Violations of non-solicitation agreements are not limited to situations where the former employee who signed an agreement reaches out to the other party first. In Corporate Techs., Inc. v. Harnett, the First Circuit affirmed the district court’s ruling that the issue is not who made the first call, but whether the employee was involved in helping his new employer entice his previous clients.
In Corporate Technologies, the non-solicitation agreement prevented the defendant salesperson from soliciting, diverting, or enticing away his old clients from his previous employer. The agreement was to last for one-year post-employment.
Subsequently, the salesman accepted a job with a new employer, who sent out announcements to more than 100 potential clients. 4 of the salesman’s previous clients responded to the announcement, and soon thereafter, one of the clients signed a contract with the new company.

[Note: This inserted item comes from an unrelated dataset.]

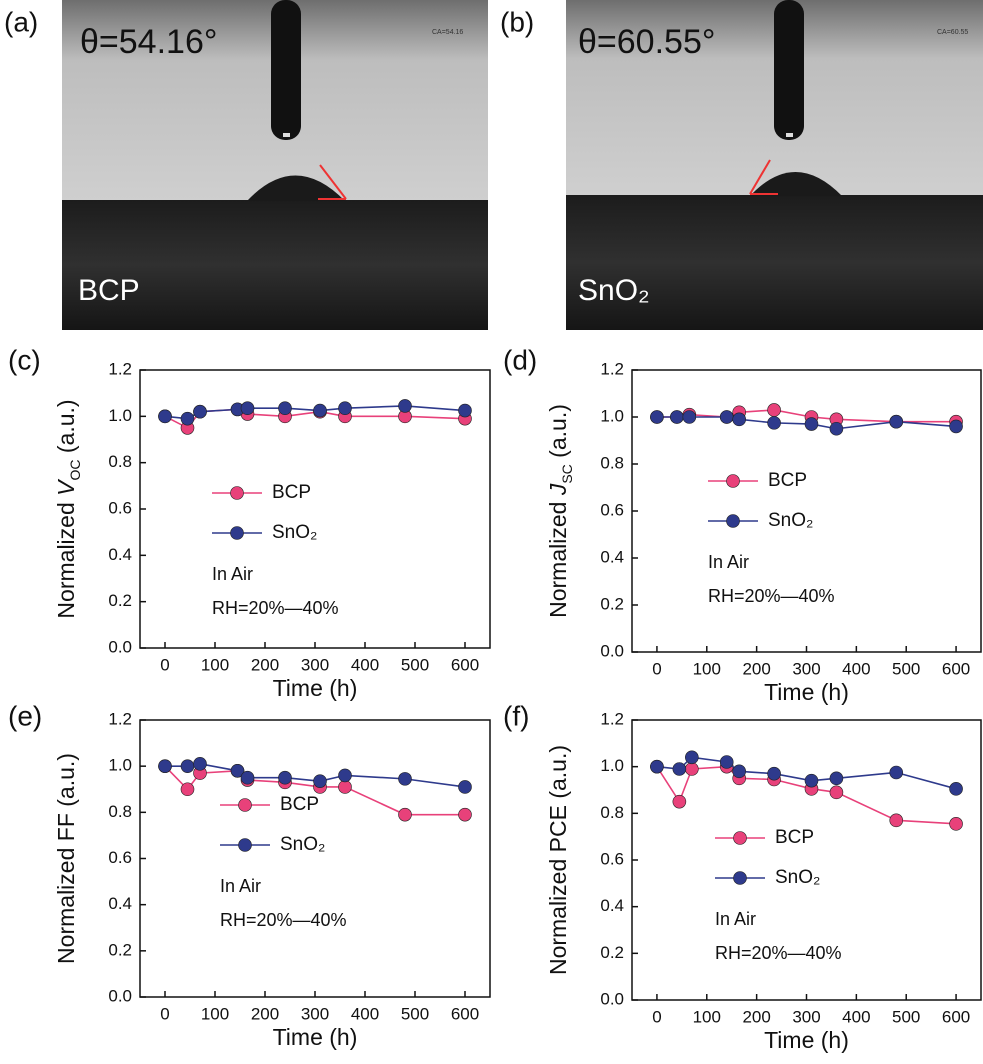  I want to click on y-tick-label: 0.6, so click(612, 858).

The former employer, Corporate Technologies, successfully sued for a preliminary injunction because the district court was not convinced by the “first-to-contact” defense raised by the salesman and his new employer. See Corporate Techs., Inc. v. Harnett. “Neither the plain meaning of the word, “solicit,” nor the plain meaning of the word, “entice,” requires some kind of first contact.” The agreement “does not allow a salesman to take active steps to persuade the client and actually solicit business.”
The First Circuit affirmed, where a former employee began working for a former employer's competitor, the former employer was properly granted a preliminary injunction as to its claims for breach of a non-solicitation agreement and tortious interference because a per se rule regarding initial contact by a customer was not appropriate under Massachusetts law, the identity of the party making initial contact was just one factor among many, and the former employee's persistent pattern of pursuing patronage permitted a plausible inference that he was urging customers to do business with the competitor rather than the former employer.
Care should always be exercised when hiring a competitor’s former employee. While the injunction did not prevent the new company from doing business with market segments so long as the salesperson was not involved in the initiative, the cost of working through potential issues can be expensive.